Ondanueve String Quartet : la potenza della contaminazione.

La potenza, la ricchezza, l’importanza della contaminazione. Parliamo di un disco difficile e lontano dai nostri ascolti. Parliamo di composizioni strumentali che derivano dalla musica colta, da quella classica e che poi incontrano il mondo e il popolo tutto per seminare incontro – appunto. Dall’incontro derivano stili, varianze, colori che non avremmo mai previsto a priori. Il combo d’archi più famoso del cinema italiano, gli Ondanueve String Quartet, pubblica un disco di 5 composizioni inedite dal titolo “Mutazioni”. Nel suono del disco anche la collaborazione esterna del percussionista Riccardo Schmitt. Arie spagnole, argentine, milonghe e mondi popolari. Il singolo di lancio è “Sbeat” con un bellissimo video a corredo dentro cui troviamo, a nostro modo di vedere la cosa, tutto il mondo di un disco che va vissuto sulla proprio pelle… magari viaggiando. Bellissima la copertina: germogliano violini o violoncelli… germoglia la musica in uno scenario arido. E se ci immaginassimo una voce femminile che intona litanie pagane? Quanto sarebbe bella la danza che suona dentro “Murena”… forse il momento migliore del disco, dove personalmente incontro la Turchia di Ferzan Özpetek e la magia di un libro di Saramago.

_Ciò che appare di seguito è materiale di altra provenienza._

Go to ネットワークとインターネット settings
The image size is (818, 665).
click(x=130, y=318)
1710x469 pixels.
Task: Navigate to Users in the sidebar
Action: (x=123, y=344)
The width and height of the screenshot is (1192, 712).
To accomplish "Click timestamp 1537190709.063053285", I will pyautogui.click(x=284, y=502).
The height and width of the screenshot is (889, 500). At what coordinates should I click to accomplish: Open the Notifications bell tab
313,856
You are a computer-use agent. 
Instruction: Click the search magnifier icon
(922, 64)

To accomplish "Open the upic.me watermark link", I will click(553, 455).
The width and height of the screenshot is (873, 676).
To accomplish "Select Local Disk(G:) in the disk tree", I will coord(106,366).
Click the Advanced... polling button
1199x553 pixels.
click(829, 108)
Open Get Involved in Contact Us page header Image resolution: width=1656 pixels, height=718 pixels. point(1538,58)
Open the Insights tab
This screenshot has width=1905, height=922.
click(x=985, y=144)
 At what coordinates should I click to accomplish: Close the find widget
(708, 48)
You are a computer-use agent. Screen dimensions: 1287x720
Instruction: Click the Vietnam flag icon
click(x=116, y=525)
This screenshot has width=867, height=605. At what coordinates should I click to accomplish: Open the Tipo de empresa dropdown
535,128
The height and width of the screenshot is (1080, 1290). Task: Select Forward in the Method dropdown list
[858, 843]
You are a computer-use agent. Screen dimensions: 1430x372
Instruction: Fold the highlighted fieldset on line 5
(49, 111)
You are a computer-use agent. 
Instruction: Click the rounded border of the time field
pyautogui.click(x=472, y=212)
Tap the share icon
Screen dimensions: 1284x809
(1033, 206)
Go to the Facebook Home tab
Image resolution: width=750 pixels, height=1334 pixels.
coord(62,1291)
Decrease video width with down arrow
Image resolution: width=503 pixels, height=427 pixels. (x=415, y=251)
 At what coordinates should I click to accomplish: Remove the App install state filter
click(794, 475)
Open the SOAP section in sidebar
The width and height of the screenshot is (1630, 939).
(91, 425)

CMZ: Iniziamo col parlare delle mutazioni. Un concetto che è un filo conduttore per il vostro disco… non è così?
OSQ:
Certamente. Per noi il concetto è che tutto muta, anche la musica che può nascere ed evolversi da una terra ostile.

CMZ: Anche il nome ONDANUEVE riporta a lati nuovi della vita… del suono… o sbaglio?
OSQ:
In realtà nueve si riferisce al 9. Siamo molto legati alla numerologia e il nostro nome è stato influenzato da questa nostra passione.

CMZ: Quando e come avete vissuto questa trasformazione, dal classico al popolare (per usare termini sommari)?
OSQ:
In realtà da sempre. Abbiamo studiato in conservatorio, quindi musica classica, ma abbiamo sempre avuto l esigenza di spaziare in ogni genere musicale.

CMZ: Parliamo di scrittura. Ovviamente non abbiamo la capacità di codificarla a pieno, vi chiediamo aiuto: c’è una chiave di lettura, una particolarità, qualcosa che merita di essere sottolineato in questa scrittura?
OSQ:
La scrittura è tipicamente classica in alcuni casi, mentre in altri si avvicina di più a quella utilizzata nelle moderne band. Cerchiamo di attingere il meglio da tutto.

CMZ: L’incontro con la RadiciMusic… un’etichetta ampiamente riconosciuta e attenta a questo filone musicale. Che incontro è stato?
OSQ:
Molto piacevole. Aldo è una persona molto attenta e disponibile con cui ci siamo trovati sia umanamente che artisticamente.

CMZ: A questo combo di archi, secondo voi, manca qualcosa oggi?
OSQ:
Crediamo che l equilibrio giusto sia questo. Un quartetto d archi con percussioni ha già tutte le sonorità che servono.